The technical scheme adopted by the invention is as follows: a method for enhancing quality of compressed video by merging spatio-temporal information from coarse to fine, the method being based on a network structure comprising: the system comprises a rough fusion module, a multi-stage residual fusion module, a D2D fusion module and a reconstruction module; the method comprises the steps that a low-quality compressed video frame sequence passes through a rough fusion module to obtain a rough fusion feature map, and the rough fusion feature map passes through a multi-stage residual fusion module to obtain global and local fine fusion features; and jointly predicting all deformable offsets for alignment according to the global and local fine fusion features, obtaining an aligned fusion feature map by the D2D fusion module according to the deformable offsets, and obtaining a reconstruction result after the aligned fusion feature map passes through the reconstruction module.

The coarse fusion module comprises: a plurality of C3D with activation functions convolved with the bottleneck, the plurality of C3D with activation functions for extracting spatiotemporal information in the sequence of low quality compressed video frames; and the bottleneck convolution fuses the extracted space-time information from the time dimension to obtain a rough fused characteristic diagram.

The multi-stage residual fusion module comprises three parallel stages, namely an L1 stage, an L2 stage and an L3 stage, wherein the L1 stage comprises a residual block; the L2 stage includes a downsample block, a plurality of residual blocks, and an upsample block; the L2 stage includes two downsample blocks, a plurality of residual blocks, and two upsample blocks;

the first input of the residual block in stage L1 is the coarse fused feature map, the second input is the output of the first residual block in stage L2, which is the output result of stage L1;

the coarse fused feature map in the L2 stage is subjected to downsampling and serves as a first input of a first residual block, the second input of the first residual block is the output of the first residual block in the L3 stage, the output of the last residual block serves as the input of an upsampling block, and the output of the upsampling block serves as the output result of the L2 stage;

the coarse fusion characteristic diagram in the L3 level is input into a seventh first residual block after being processed by two downsampling blocks, and the output of the last residual block after being processed by two upsampling blocks is used as the output result of the L3 level;

the method also comprises a convolution block, wherein the output result of the L1 level, the output result of the L2 level and the output result of the L3 level are added and then input into the convolution block, and global and local fine fusion features are extracted.

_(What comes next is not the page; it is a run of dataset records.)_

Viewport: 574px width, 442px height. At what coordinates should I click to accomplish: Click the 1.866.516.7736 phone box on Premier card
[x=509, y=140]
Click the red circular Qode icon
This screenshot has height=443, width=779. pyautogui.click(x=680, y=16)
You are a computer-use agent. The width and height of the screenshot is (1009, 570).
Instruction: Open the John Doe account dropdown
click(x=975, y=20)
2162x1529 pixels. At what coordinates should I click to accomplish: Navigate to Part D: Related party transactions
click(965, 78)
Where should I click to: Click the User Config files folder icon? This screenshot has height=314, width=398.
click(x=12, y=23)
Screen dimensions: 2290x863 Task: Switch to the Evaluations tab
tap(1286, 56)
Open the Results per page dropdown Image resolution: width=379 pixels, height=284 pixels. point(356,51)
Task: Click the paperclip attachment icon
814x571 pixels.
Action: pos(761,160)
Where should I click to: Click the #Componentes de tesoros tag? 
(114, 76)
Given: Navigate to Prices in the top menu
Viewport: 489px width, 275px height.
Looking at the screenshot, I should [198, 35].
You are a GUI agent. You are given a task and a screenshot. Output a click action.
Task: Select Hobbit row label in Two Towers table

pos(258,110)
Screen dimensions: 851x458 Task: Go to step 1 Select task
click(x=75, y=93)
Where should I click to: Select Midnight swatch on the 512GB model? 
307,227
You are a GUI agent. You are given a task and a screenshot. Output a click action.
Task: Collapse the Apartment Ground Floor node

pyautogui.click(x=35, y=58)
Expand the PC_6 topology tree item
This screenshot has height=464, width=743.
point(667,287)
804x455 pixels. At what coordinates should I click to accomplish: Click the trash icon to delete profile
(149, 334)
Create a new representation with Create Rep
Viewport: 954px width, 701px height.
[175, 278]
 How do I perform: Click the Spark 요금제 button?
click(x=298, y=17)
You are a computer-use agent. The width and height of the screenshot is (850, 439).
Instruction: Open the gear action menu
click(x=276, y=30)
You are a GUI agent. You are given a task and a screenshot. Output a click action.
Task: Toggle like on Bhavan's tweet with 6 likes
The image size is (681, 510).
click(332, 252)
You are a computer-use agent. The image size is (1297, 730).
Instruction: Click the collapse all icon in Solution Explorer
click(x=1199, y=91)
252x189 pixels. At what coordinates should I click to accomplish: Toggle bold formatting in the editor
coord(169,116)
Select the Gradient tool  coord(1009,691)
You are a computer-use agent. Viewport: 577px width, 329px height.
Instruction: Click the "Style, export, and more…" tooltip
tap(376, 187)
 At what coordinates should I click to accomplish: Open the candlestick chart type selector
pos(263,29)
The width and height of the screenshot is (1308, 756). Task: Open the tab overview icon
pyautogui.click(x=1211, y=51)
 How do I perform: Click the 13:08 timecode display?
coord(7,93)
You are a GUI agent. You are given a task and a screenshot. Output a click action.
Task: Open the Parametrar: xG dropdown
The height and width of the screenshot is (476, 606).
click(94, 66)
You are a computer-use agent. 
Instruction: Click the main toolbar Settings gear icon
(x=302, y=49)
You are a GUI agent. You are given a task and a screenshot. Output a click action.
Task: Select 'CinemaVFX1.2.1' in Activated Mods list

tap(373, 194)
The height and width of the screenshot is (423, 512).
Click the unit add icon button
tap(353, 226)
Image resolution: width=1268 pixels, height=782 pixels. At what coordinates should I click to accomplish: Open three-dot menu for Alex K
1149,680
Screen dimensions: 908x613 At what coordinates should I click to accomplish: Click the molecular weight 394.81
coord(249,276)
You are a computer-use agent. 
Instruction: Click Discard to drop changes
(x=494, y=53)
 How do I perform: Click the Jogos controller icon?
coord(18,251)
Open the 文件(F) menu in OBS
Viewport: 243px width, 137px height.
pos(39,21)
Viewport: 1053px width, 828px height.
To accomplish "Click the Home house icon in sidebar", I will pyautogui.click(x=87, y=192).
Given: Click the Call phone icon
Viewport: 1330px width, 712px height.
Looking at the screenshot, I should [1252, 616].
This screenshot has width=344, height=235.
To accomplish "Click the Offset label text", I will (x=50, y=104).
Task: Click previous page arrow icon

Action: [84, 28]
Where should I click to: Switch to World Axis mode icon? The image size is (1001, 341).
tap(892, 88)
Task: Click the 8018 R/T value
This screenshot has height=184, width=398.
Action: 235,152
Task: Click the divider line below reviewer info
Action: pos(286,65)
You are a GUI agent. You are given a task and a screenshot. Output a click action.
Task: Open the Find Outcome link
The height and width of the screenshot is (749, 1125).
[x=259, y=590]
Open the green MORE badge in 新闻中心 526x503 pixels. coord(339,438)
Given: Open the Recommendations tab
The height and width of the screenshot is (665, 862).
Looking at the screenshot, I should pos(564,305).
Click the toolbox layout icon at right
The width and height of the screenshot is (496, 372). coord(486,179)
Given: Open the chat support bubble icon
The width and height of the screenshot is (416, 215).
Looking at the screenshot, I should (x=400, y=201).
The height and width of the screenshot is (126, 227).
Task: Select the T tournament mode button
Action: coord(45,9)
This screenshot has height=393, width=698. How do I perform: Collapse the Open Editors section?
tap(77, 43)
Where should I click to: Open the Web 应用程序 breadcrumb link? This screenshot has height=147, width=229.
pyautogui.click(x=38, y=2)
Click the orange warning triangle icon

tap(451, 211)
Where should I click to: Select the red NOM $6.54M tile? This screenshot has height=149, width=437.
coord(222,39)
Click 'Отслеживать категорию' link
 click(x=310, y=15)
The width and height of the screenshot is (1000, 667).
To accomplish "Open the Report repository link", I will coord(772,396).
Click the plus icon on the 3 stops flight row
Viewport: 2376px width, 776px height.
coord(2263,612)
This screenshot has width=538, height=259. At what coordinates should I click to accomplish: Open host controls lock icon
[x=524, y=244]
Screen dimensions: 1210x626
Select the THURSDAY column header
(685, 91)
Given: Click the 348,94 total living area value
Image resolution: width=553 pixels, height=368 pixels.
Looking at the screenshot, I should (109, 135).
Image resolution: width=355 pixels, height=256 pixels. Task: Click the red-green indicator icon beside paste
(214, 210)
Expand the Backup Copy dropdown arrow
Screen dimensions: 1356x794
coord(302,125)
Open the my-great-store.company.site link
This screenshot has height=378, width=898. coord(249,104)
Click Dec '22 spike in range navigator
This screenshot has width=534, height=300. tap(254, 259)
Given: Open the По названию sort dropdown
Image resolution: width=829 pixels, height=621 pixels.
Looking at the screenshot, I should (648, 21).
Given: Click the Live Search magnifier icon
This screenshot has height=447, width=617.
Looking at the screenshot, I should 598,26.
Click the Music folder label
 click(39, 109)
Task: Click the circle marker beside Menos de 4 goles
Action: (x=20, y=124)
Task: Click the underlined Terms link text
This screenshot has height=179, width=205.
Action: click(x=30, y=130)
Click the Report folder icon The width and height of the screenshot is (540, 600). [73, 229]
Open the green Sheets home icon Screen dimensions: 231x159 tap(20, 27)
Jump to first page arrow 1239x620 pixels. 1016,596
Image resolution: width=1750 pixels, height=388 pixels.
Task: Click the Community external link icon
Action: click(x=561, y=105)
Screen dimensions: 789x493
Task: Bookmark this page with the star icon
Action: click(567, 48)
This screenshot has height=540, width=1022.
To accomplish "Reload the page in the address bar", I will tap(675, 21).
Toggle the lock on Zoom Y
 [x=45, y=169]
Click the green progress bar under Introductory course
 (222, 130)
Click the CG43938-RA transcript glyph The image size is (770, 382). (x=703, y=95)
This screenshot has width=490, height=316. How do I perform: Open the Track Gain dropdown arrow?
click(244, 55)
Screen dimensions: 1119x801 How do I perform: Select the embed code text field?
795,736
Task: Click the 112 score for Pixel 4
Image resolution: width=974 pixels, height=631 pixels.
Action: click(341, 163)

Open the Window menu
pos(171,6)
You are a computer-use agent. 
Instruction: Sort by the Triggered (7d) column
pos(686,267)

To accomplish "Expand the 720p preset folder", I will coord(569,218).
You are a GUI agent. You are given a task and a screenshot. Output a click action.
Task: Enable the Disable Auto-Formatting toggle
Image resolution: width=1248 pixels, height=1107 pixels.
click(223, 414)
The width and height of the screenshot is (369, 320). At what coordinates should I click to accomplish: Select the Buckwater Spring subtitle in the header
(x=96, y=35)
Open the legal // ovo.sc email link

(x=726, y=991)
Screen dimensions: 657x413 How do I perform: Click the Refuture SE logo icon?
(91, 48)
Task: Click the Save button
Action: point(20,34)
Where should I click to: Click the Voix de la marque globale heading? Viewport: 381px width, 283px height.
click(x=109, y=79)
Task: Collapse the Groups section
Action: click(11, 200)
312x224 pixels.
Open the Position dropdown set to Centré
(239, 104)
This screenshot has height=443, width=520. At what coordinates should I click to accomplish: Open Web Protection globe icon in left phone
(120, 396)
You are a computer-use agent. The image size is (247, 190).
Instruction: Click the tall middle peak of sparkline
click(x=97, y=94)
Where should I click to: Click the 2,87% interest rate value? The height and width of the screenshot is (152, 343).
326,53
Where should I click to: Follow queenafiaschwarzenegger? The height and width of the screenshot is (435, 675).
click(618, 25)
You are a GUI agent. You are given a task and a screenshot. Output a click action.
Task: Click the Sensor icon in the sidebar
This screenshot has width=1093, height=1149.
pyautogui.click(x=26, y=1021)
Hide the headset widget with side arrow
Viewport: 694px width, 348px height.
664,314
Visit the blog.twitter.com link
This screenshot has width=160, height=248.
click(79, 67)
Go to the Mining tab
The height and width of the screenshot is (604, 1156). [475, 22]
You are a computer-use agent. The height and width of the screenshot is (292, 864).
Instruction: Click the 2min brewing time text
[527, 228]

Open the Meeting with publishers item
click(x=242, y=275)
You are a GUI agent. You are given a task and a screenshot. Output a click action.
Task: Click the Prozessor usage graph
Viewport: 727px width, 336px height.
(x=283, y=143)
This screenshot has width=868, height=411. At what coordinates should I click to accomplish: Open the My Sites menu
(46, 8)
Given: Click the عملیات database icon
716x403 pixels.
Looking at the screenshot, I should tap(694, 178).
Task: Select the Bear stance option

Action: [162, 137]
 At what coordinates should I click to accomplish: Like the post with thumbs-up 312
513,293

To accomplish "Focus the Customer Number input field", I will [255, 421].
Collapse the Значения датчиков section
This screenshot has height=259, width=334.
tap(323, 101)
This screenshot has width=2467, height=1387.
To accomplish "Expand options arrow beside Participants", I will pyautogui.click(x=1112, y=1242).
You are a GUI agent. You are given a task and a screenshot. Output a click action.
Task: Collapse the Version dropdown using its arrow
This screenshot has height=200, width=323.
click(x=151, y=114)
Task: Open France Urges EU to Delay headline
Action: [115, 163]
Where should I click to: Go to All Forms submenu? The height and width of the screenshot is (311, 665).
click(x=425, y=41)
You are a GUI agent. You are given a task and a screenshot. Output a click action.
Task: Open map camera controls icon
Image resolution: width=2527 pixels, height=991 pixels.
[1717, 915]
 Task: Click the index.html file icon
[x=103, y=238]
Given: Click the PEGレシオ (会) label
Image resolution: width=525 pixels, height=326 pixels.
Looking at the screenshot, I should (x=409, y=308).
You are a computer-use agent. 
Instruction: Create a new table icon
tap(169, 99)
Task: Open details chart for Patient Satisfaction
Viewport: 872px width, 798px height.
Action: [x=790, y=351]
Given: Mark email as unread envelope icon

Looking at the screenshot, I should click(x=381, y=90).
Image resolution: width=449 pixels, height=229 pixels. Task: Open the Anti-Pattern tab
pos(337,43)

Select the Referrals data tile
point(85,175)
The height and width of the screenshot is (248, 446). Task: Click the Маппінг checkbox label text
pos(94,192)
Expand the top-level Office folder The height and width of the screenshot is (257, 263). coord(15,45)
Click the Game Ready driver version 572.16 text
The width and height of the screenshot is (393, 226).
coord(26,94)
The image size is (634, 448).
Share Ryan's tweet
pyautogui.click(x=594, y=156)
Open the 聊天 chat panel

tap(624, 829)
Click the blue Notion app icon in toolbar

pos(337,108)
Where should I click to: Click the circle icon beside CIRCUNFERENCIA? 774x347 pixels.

And obtaining an aligned fusion characteristic map by adopting modulation deformable convolution.

The reconstruction module is realized by the following steps: inputting the fusion characteristic diagram aligned by the D2D fusion module into a reconstruction module to obtain an enhanced residual error

Will enhance the residual

With the current frame

Adding element by element to obtain reconstructed frame

The network structure is trained in an end-to-end manner.

The loss function used for training is:

wherein the content of the first and second substances,

which represents the original frame of the video signal,

represents the reconstruction result of the current iteration, | ·| non-woven phosphor₂Representing a 2 norm.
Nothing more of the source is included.